The scientists cite evidence suggesting that by replacing forests with ranchland along a 500-mile-long, 20- to 50-mile-wide swath of Mexico’s and Guatemala’s Pacific coastal plains, people put extreme evolutionary pressure on the strain of the VEE virus formerly prevalent there. This VEE virus previously was believed to be spread by a particular sub-species of mosquito known as Culex (Melanoconion) taeniopus as that feeds mainly on and infects rodents and other small mammals but that is not thought to be effective at transmitting the virus to horses or people to cause epidemics.

In a paper to be published in the Aug. 3 issue of the Proceedings of the National Academy of Sciences (PNAS), the researchers suggest that as deforestation wiped out the Culex sub-species, a single genetic mutation in the virus allowed it to move into a brand new niche. The mutation increased its ability to infect and be transmitted by an entirely different species of mosquitoes, called Ochlerotatus taeniorhynchus—which prefers for its blood-meal to feed on horses and other large mammals.
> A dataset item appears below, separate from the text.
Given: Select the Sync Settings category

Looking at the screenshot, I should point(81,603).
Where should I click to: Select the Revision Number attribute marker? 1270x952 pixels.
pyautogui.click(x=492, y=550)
The virus-altering mutation was described as a single change, or substitution, in an amino-acid building block of the envelope glycoprotein. The envelope glycoprotein is the primary part of a virus that worms its way into the cells of host species via the host cells’ receptors. In addition to facilitating the virus’s infection of a new vector species (as insects and other organisms that transmit diseases are called), the researchers found that this amino acid substitution also had the effect of abruptly making the virus much more infectious and easily transmitted by this mosquito to horses and people.

No samples exist today of the VEE virus strain that once circulated between mosquitoes and small mammals in forests and swamps along the Chiapas and Oaxaca coastal plains. But the researchers had access to samples of a similar VEE virus widespread in the nearby coastal Guatemalan community of La Avellana between 1968 and 1980. By making a DNA copy of that Guatemalan virus genome, the scientists were able to prompt mutations in the lab that resulted in amino acid changes in the envelope glycoprotein. Just one of those changes in the Guatemalan virus, it turned out, controlled the infectivity of the virus for the mosquito species Ochlerotatus taeniorhynchus.

“What’s troubling,” said Professor Scott C. Weaver, director for emerging infectious diseases at UTMB’s Center for Biodefense and Emerging Infectious Diseases and senior author of the paper, “is that this shows a virus can find a simple genetic mutation that allows it to switch to a new species of mosquito that has the capacity to infect horses and people.”

“If the coastal plains were still forested, we wouldn’t have this new virus,” Weaver continued. “Environmental changes can create opportunities for viruses and other microbes to change their vectors and their host ranges. In this case, the environmental change resulted in a change in vectors to mosquitoes that are highly attracted to horses and human beings.”

VEE, like SARS, HIV and hantaviruses, is an RNA virus, meaning that its genetic material is encoded in a single-strand RNA molecule rather than the double-stranded structure characteristic of the DNA double helix. “RNA viruses have the capacity to mutate so frequently that they are able to respond very readily to new environmental opportunities we provide them or selective pressures we put on them,” Weaver said. The result is a kind of microbiological arms race in which the microbes keep pace with, or some times surge ahead of, attempts to control them.

“Many microbiologists would agree that nature is a more dangerous producer of new microbial threats than any bioterrorist ever will be,” Weaver concludes.